Anyone would think that someone has got it in for Java. Maybe it's Oracle that is spreading all this FUD and hatred?
Personally, I love Java and hate Oracle. I don't want the Ask toolbar, and it would be nice if the documentation didn't have lots of broken links to the Sun websites, or pointless links to top-level pages. However, I think the language is great, and is still a brilliant way to produce functional cross-platform applications (client or server) using a proper strongly-typed OO language.
...has versions numbered 10.2.5471.2.15.26 (or whatever), you just KNOW there is some inherent problem.
I remember when having to provide support for Oracle apps, it was ESSENTIAL to get EXACTLY the right version of Oracle (which was always a PAIN to install), because there seemed to be no onwards/backwards compatibility with Oracle and, of course, no "Oracle Update" as per Windows.
If we ever got a new Oracle application to support, we knew support costs were going to be MUCH higher than comparable non-Oracle apps.
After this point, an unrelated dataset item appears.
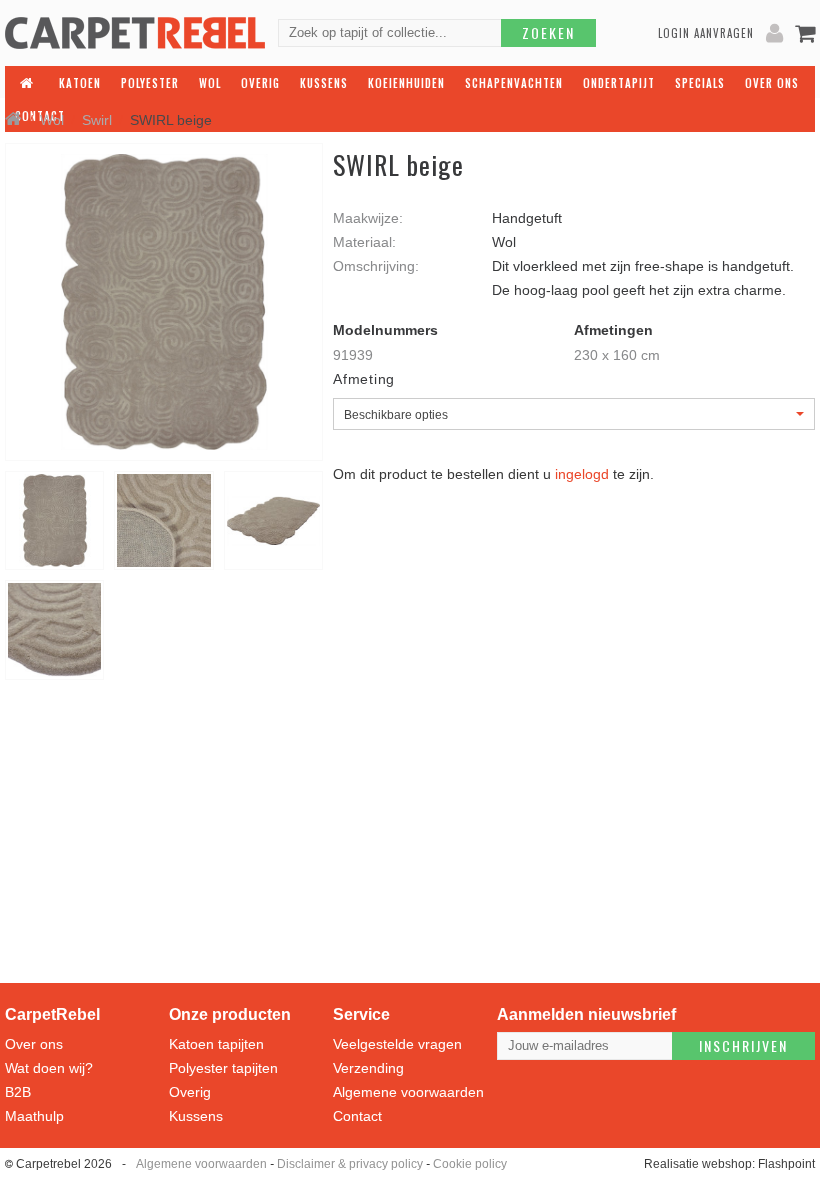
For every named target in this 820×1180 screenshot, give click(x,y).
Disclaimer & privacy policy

So I guess its no big deal that most of the popular browser have had recent critical security exploits:
http://www.theregister.co.uk/2013/03/05/google_chrome_pre_pwn2own_update/
or that Windows is still riddled with security exploits
http://mobile.theverge.com/2013/2/13/3983846/googlers-found-over-50-percent-of-the-bugs-in-microsofts-massive-update
It is my opinion that Java/JavaFX kicks HTML5's butt when it comes to performance, capability and maintainability:
http://download.oracle.com/otndocs/products/javafx/2.2/samples/Ensemble/index.html
http://jfxtras.org/resources/java/Ensemble.jnlp
http://goworldwind.org/demos/
(Of course, many of you won't be able to see these demos since you have been manipulated into disabling Java.)
The truth is that any software that is exposed to the network may have a critical security vulnerability. Every time that software is touched, another vulnerability may be exposed. (Remember how a simple buffer overrun exploit was used in the Unix "finger" program to bring down the internet in the 80s'?)
At least Java was designed for security from the beginning and has more of a chance of being secure than most other networked applications. Java 7 was a big change from Java 6 and will have some short term hiccups. The nice thing about Java is that it is open source so the vulnerabilities will be discovered quickly as thousands of hackers, developers and security firms probe through the source code. (i.e. Java doesn't rely on security through obscurity.)